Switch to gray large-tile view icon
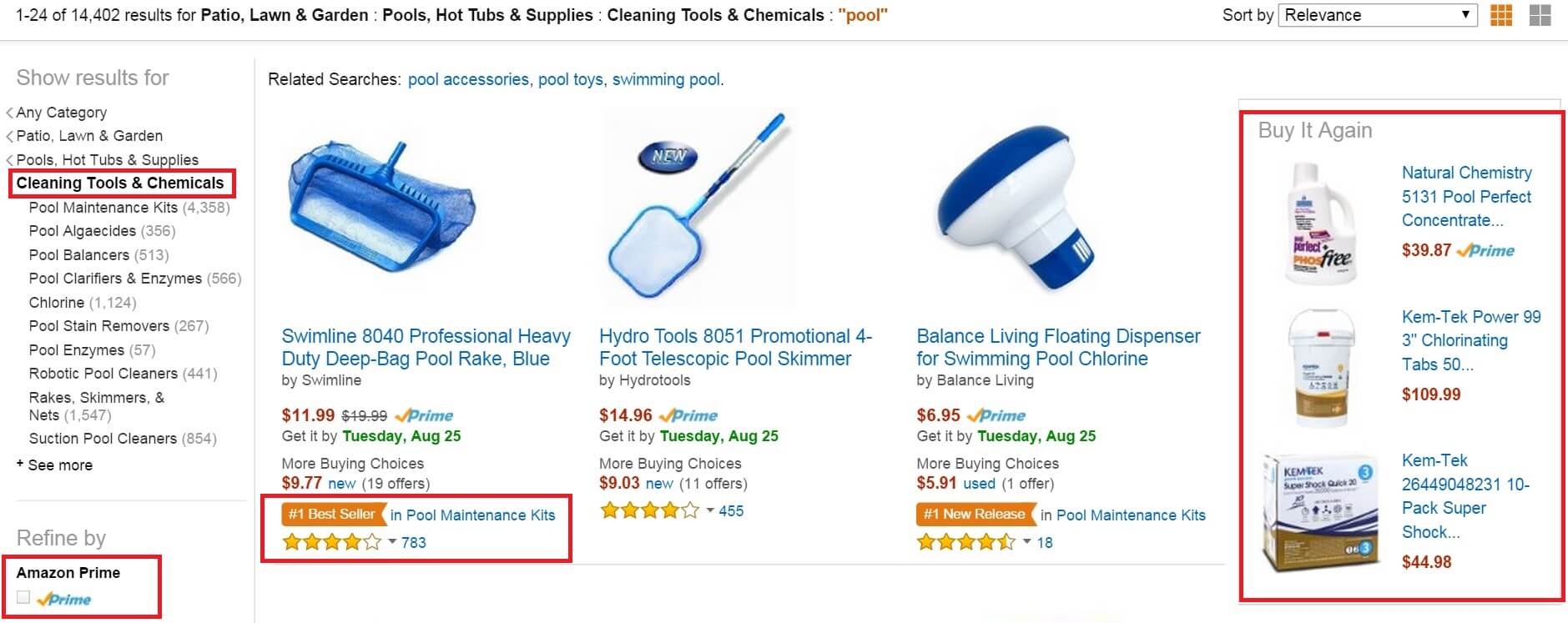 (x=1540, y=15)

__________________________________________________

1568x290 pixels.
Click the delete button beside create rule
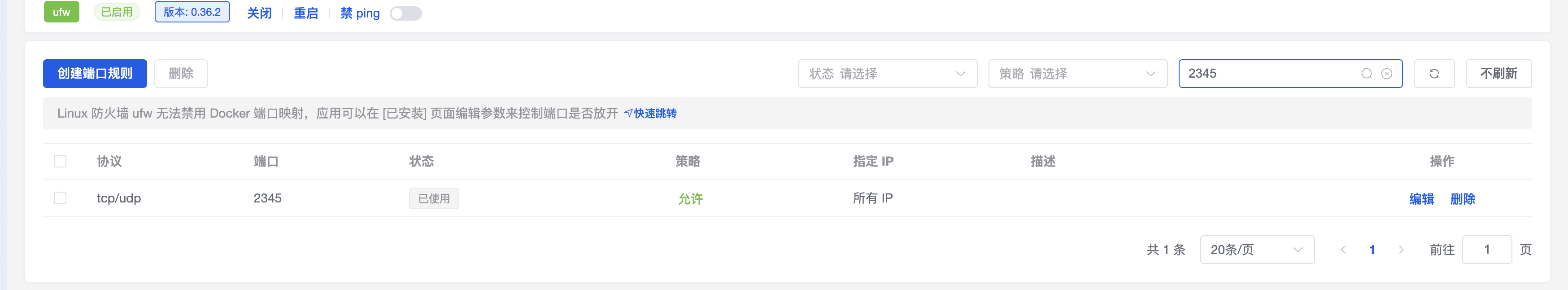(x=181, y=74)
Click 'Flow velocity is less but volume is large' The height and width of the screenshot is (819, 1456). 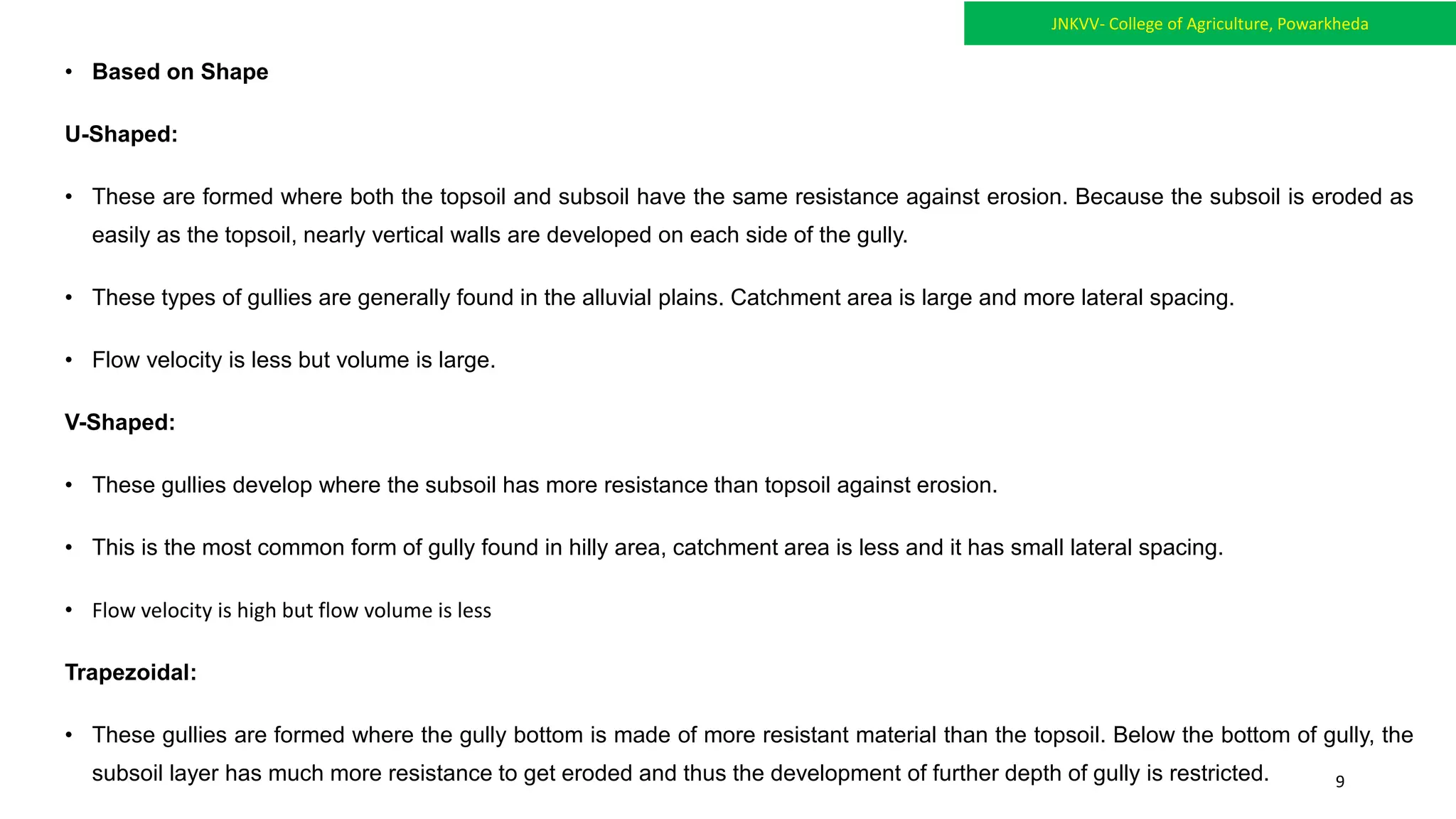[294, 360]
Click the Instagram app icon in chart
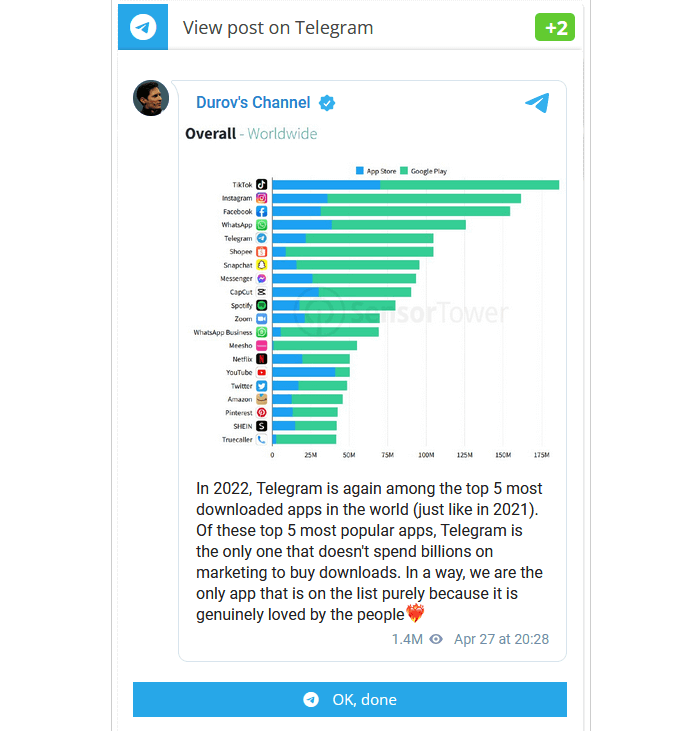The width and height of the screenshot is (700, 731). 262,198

__________________________________________________

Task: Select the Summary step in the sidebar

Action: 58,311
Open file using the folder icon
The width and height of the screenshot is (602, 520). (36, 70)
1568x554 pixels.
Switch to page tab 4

__________________________________________________

* _YOUR ASSIGNMENT_: In the records above, the line with "Open file using the folder icon" marks the start and the line with "Switch to page tab 4" marks the end; copy that stretch exactly, both lines included, and nothing else.

* _YOUR RESPONSE_:
Open file using the folder icon
The width and height of the screenshot is (602, 520). (36, 70)
1568x554 pixels.
Switch to page tab 4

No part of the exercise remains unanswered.